**PROBLEM REQUIREMENTS**
Repeat the lines from the line with "Click the Place button for Camera Location" to the line with "has width=492, height=1065." in the listing below, keeping both end lines and adding nothing.

**EXERCISE INPUT**
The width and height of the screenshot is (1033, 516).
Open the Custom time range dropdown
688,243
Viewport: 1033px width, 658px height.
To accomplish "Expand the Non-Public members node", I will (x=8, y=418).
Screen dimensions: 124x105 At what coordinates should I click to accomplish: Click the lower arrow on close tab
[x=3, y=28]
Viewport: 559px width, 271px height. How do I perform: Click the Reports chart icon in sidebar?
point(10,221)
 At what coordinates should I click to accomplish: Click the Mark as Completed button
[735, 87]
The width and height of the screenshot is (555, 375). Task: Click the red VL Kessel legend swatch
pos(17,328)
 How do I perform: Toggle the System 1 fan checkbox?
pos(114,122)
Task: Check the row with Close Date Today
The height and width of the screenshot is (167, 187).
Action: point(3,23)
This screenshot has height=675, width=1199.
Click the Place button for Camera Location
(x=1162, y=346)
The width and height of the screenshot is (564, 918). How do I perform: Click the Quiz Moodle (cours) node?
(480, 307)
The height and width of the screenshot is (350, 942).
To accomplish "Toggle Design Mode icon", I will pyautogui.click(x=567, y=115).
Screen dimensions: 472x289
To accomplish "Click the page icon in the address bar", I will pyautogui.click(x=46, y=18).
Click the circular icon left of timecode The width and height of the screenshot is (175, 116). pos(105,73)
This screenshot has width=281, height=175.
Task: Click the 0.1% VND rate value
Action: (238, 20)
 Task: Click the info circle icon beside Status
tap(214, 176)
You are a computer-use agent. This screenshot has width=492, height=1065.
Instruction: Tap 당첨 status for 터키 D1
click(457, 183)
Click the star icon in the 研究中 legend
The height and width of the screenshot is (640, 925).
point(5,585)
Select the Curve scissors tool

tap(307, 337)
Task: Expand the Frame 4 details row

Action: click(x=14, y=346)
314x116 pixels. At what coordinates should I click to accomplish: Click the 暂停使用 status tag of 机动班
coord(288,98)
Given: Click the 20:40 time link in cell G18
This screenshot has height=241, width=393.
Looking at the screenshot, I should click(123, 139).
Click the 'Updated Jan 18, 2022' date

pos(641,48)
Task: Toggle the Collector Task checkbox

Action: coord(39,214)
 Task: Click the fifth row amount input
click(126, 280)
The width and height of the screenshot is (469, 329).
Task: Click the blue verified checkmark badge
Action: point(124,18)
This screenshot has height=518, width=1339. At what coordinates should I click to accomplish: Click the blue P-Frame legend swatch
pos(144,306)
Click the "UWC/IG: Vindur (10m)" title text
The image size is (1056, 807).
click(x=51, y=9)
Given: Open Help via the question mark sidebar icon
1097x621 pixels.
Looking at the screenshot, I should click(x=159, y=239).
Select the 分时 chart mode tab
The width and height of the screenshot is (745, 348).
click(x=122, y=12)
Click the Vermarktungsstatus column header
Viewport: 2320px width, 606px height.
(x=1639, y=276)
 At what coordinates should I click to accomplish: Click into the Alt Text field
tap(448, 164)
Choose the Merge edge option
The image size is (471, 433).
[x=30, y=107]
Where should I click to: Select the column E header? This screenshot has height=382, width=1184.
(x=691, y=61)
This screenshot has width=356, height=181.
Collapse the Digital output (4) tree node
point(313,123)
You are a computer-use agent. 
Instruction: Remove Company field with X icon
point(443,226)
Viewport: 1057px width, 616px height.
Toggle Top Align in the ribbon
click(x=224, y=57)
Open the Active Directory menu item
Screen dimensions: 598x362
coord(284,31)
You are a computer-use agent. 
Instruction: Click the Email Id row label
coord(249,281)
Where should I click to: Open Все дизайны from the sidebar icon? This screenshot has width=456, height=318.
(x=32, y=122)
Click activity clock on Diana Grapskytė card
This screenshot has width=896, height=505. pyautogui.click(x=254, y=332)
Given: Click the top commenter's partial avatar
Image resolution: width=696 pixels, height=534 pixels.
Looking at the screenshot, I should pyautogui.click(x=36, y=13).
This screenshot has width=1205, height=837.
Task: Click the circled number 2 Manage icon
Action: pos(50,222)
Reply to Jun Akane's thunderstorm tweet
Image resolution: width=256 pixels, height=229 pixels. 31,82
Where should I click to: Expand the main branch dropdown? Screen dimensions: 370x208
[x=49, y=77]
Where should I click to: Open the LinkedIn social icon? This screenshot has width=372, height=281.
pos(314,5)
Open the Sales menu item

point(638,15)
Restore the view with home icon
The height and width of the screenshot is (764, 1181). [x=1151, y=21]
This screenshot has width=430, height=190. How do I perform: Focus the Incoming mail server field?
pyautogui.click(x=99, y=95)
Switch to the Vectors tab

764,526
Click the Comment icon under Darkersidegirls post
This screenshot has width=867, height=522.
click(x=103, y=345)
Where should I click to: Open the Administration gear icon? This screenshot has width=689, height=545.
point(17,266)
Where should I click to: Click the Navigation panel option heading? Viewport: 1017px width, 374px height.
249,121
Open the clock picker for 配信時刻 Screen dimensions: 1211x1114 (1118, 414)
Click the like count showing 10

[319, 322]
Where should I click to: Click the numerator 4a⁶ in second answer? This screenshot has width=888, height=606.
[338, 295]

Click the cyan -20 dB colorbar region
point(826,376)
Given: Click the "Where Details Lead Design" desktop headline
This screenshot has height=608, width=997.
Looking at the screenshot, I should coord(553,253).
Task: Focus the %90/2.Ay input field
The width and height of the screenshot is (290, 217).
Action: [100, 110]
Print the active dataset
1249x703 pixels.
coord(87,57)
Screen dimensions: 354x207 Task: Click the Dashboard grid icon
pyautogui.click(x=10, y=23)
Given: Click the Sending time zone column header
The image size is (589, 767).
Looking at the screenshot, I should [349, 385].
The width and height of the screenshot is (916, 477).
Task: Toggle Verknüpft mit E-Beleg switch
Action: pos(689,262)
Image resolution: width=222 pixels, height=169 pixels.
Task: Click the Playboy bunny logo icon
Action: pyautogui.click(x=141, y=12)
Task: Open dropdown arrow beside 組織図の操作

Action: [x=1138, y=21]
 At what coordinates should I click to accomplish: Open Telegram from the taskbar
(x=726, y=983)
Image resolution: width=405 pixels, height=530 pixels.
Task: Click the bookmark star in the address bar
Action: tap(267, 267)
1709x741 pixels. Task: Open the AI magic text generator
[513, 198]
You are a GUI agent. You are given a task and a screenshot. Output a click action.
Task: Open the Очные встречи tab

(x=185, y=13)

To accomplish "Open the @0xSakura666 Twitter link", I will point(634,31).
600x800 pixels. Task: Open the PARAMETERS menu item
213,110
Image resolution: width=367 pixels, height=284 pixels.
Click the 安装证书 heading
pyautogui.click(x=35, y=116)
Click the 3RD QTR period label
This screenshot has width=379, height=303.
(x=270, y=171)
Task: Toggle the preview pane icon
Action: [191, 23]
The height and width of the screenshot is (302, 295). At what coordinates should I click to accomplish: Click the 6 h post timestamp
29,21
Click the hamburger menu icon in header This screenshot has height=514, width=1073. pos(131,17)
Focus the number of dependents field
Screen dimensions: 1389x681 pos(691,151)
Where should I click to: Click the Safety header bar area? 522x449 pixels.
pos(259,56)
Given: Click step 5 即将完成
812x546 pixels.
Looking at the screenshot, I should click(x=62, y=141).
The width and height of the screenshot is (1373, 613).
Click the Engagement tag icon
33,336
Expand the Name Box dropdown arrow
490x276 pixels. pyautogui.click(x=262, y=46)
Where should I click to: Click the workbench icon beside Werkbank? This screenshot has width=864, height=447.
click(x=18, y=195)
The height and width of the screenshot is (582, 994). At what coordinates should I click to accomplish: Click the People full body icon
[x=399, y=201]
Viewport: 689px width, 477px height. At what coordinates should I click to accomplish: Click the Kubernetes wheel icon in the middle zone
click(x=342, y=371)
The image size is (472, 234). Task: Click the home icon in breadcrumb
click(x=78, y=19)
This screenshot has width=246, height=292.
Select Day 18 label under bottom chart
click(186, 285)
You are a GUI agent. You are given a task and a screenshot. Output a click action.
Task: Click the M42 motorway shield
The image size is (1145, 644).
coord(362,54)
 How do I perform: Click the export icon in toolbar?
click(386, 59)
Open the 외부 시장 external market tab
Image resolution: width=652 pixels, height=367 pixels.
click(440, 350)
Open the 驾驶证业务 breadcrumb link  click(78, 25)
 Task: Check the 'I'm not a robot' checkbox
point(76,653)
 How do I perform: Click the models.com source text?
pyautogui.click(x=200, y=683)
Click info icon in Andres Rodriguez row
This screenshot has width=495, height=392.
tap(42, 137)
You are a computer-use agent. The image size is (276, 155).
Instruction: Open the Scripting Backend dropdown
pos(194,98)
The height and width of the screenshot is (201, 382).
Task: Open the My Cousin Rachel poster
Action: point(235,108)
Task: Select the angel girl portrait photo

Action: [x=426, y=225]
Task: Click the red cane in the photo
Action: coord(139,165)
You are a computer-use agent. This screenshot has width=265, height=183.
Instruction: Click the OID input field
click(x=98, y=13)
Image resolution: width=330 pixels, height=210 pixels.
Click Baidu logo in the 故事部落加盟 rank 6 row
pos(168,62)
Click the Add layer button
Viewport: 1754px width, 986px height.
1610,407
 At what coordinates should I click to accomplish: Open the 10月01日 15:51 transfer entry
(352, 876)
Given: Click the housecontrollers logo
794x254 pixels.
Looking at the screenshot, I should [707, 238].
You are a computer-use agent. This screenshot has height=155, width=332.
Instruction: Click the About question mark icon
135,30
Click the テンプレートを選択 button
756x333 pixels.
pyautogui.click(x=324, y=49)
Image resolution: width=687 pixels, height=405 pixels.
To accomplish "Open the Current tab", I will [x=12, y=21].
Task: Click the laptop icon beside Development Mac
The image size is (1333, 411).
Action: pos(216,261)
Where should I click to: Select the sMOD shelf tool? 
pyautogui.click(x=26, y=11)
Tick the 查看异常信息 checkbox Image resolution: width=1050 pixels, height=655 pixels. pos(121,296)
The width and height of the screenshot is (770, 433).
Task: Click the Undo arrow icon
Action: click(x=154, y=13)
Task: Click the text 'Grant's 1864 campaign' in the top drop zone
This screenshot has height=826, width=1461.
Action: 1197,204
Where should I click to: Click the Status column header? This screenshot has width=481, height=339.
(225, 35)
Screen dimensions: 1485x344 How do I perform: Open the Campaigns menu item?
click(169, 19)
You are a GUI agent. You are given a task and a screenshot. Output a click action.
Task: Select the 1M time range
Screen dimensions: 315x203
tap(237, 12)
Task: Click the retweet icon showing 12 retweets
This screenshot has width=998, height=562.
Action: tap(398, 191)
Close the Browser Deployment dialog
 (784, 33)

**RESPONSE TO THIS TASK**
Click the Place button for Camera Location
(x=1162, y=346)
The width and height of the screenshot is (564, 918). How do I perform: Click the Quiz Moodle (cours) node?
(480, 307)
The height and width of the screenshot is (350, 942).
To accomplish "Toggle Design Mode icon", I will pyautogui.click(x=567, y=115).
Screen dimensions: 472x289
To accomplish "Click the page icon in the address bar", I will pyautogui.click(x=46, y=18).
Click the circular icon left of timecode The width and height of the screenshot is (175, 116). pos(105,73)
This screenshot has width=281, height=175.
Task: Click the 0.1% VND rate value
Action: (238, 20)
 Task: Click the info circle icon beside Status
tap(214, 176)
You are a computer-use agent. This screenshot has width=492, height=1065.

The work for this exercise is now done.